KOMPAS.com – Badan Tenaga Nuklir Nasional (Batan) melalui Pusat Teknologi Radioisotop dan Radiofarmaka (PTRR) akan meningkatkan penguasaan teknologi produksi radioisotop dan radiofarmaka melalui kerja sama dengan salah satu lembaga riset Jepang, Kaken.
Kerja sama tersebut diwujudkan dengan penandatanganan naskah kerja sama kedua belah pihak di Mito, Jepang, Selasa (03/12/2019).
Kepala PTRR Rohadi Awaludin menjelaskan, untuk melaksanakan kerja sama tersebut, PTRR dan Pusat Reaktor Serba Guna (PRSG) telah mempersiapkan diri.
PTRR akan menyiapkan fasilitas laboratotium dan sumber daya manusia (SDM), khususnya yang muda dalam pelaksanaan kerja sama tersebut.
"Penelitian bersama akan banyak dilakukan di Batan dengan memanfaatkan fasilitas produksi radioisotop PTRR dan reaktor nuklir GA Siwabessy,” ujar Rohadi seperti keterangan tertulis yang diterima Kompas.com.
Baca juga: Berusia 61 Tahun, Ini capaian Batan untuk Indonesia
Dia menambahkan, melalui penelitian bersama ini, PTRR dapat meningkatkan kapasitas SDM karena penelitian banyak dilaksanakan di PTRR.
Rohadi pun berharap kerja sama ini dapat meningkatkan penguasaan teknologi dalam rangka menyempurnakan teknologi yang telah dikuasai.

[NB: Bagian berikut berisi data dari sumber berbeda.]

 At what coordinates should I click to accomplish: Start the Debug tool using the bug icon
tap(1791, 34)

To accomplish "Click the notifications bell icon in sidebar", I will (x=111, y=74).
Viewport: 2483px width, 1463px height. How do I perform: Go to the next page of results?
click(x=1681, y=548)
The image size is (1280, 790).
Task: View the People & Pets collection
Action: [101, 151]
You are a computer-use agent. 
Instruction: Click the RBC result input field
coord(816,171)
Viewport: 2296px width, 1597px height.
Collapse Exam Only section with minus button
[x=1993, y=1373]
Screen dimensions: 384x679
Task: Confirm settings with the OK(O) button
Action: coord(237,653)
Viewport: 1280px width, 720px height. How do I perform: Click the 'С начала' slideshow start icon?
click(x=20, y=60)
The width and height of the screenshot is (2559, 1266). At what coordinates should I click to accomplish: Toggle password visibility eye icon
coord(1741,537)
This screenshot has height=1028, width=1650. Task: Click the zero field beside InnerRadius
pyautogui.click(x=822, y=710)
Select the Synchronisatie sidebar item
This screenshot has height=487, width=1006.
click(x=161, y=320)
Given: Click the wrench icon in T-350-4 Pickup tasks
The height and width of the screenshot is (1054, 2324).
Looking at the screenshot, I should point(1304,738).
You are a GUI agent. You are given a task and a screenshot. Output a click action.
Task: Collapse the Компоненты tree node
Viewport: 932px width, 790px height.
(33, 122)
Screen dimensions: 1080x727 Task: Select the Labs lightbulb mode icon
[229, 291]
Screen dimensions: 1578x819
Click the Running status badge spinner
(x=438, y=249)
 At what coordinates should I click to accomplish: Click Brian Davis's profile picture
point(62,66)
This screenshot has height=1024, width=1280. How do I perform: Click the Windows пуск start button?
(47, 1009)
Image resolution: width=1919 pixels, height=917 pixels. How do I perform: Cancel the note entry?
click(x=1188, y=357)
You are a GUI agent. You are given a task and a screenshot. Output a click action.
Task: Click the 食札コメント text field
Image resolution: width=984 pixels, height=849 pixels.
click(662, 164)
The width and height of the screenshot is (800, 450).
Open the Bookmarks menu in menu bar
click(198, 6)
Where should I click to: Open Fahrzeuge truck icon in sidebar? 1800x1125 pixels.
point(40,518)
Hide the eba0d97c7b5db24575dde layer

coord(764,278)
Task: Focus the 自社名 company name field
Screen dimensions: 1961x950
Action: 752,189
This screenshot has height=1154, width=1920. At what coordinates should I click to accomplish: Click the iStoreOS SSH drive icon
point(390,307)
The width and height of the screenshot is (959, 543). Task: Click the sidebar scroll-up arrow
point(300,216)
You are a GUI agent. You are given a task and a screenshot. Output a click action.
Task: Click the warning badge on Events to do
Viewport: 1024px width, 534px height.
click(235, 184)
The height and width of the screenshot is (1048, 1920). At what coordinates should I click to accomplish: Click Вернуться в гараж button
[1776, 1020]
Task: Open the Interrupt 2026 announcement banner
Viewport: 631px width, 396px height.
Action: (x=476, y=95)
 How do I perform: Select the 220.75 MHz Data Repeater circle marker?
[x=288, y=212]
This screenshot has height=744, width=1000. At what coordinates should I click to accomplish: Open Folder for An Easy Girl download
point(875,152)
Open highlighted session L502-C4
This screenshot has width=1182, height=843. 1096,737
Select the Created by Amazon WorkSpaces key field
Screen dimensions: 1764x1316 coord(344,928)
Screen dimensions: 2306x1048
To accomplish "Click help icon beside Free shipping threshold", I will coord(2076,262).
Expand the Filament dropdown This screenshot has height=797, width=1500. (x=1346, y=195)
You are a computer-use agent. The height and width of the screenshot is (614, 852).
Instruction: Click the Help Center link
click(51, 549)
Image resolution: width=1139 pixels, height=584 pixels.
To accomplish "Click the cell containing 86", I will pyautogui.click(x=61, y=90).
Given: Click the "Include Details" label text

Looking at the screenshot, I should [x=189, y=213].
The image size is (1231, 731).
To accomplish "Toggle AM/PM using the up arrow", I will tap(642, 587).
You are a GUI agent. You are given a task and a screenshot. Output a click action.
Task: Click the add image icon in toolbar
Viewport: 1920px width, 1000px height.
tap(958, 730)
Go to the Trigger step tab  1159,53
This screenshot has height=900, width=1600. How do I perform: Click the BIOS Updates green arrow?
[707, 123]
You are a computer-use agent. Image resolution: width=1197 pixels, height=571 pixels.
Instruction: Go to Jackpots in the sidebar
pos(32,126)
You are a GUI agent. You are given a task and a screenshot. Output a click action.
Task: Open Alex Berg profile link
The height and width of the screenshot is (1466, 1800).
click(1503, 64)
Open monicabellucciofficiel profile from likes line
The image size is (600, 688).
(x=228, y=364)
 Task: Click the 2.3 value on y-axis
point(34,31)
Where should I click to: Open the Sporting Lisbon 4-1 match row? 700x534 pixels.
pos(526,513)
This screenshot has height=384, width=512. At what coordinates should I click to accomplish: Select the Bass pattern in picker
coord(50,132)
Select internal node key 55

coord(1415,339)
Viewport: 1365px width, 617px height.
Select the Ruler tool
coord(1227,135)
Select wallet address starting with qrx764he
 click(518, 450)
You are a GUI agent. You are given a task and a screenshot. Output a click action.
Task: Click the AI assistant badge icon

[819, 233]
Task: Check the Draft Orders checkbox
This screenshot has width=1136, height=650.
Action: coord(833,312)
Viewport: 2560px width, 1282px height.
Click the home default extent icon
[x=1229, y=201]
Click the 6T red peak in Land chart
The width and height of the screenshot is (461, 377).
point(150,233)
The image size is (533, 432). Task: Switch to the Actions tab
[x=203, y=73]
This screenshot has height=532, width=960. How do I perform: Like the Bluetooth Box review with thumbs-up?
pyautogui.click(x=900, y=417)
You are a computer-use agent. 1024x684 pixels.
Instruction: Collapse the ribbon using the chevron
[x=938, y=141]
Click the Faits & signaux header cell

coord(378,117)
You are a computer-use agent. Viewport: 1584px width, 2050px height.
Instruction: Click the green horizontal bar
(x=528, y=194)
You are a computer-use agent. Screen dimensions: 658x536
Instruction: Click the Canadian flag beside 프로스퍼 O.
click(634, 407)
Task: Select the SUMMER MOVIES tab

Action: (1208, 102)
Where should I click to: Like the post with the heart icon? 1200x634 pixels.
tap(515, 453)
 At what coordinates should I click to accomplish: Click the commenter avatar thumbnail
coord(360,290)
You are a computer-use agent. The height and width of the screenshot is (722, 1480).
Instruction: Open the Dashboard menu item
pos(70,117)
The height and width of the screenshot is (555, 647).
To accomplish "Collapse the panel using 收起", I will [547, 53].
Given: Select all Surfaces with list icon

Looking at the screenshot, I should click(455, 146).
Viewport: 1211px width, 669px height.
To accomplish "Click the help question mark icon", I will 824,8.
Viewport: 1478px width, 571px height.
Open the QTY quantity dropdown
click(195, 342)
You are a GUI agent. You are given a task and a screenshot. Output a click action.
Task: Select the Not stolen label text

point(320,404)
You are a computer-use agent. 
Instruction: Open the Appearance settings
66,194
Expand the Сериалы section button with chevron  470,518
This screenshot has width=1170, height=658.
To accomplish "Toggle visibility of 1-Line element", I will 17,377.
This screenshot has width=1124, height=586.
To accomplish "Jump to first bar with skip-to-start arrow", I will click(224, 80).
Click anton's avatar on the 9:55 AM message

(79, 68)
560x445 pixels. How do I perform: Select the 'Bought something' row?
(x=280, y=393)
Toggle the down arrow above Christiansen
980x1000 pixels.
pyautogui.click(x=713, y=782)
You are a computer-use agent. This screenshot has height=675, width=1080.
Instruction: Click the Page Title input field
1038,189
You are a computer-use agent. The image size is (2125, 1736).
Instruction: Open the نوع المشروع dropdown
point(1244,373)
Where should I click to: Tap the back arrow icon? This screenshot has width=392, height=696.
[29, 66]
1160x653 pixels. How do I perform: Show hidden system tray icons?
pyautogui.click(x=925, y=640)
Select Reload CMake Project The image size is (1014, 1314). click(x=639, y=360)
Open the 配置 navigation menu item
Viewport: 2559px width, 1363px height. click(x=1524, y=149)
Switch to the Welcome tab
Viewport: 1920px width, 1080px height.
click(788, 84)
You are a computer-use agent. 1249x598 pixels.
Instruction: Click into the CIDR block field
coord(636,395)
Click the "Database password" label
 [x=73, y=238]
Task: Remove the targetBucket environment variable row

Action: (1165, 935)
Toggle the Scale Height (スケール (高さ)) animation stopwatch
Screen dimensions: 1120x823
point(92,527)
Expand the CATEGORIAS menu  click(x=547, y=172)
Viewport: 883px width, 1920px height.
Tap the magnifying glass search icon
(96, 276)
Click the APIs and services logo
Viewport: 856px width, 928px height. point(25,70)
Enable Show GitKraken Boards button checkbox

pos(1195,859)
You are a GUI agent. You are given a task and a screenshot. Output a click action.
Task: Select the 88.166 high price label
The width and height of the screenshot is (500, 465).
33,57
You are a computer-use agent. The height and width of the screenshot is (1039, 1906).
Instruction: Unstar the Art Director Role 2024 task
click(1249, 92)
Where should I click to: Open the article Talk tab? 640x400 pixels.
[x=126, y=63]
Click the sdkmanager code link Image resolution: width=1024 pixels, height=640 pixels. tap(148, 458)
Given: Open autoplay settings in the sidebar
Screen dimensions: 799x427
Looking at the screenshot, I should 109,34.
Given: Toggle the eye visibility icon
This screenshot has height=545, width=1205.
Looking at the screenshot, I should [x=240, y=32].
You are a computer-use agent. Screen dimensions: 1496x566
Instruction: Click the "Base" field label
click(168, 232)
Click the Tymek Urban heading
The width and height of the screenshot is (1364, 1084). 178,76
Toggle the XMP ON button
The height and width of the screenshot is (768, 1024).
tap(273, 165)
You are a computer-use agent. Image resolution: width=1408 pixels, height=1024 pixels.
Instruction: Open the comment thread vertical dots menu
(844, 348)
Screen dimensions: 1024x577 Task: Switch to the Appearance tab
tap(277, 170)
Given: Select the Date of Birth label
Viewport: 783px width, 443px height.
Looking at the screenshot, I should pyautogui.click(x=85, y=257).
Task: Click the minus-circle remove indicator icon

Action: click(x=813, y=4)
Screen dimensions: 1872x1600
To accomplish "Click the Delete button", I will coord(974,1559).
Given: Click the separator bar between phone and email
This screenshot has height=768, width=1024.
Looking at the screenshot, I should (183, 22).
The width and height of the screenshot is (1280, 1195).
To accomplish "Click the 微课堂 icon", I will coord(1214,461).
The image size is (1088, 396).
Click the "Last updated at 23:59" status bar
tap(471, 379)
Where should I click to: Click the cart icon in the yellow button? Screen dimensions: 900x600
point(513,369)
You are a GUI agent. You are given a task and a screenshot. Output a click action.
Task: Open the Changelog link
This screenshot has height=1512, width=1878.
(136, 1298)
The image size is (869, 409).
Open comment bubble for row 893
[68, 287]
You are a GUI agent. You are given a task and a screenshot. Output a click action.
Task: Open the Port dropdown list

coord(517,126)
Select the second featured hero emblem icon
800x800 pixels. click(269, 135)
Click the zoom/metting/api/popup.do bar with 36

Tak hanya itu, manfaat nyata dari hasil kerja sama ini juga diharapkan dapat segera dirasakan oleh masyarakat.
Selain itu, untuk persiapan utama kerja sama ini, PRSG akan menyiapkan fasilitas iradiasi netron di PRSG untuk iradiasi molibdenum alam.
Rohadi juga mengatakan kerja sama ini merupakan pengembangan generasi baru teknologi produksi radioisotop Teknesium-99m (Tc-99m).
Teknologi produksi radioisotop Tc-99m merupakan radioisotop medis yang saat ini paling banyak dimanfaatkan dalam diagnosis di kedokteran nuklir.
Baca juga: Batan Kuasai Teknologi Pendeteksi Polutan Udara Berukuran Mikrometer
Dia menuturkan, saat ini Tc-99m masih diproduksi menggunakan molibdenum-99 (Mo-99) hasil fisi dari uranium.
“Teknologi ini masih menyisakan beberapa tantangan, di antaranya besarnya limbah radioaktif hasil fisi (radioactive fission waste) yang dihasilkan," ungkap Rohadi.
Terkait hal itu, kedua pihak pun mengembangkan teknologi baru yang menggunakan molibdenum alam untuk memproduksi Mo-99 sehingga tidak menggunakan uranium lagi.
Hasilnya, limbah radioaktif yang dihasilkan pun sangat kecil dan bukan radioactive fission waste (RFW).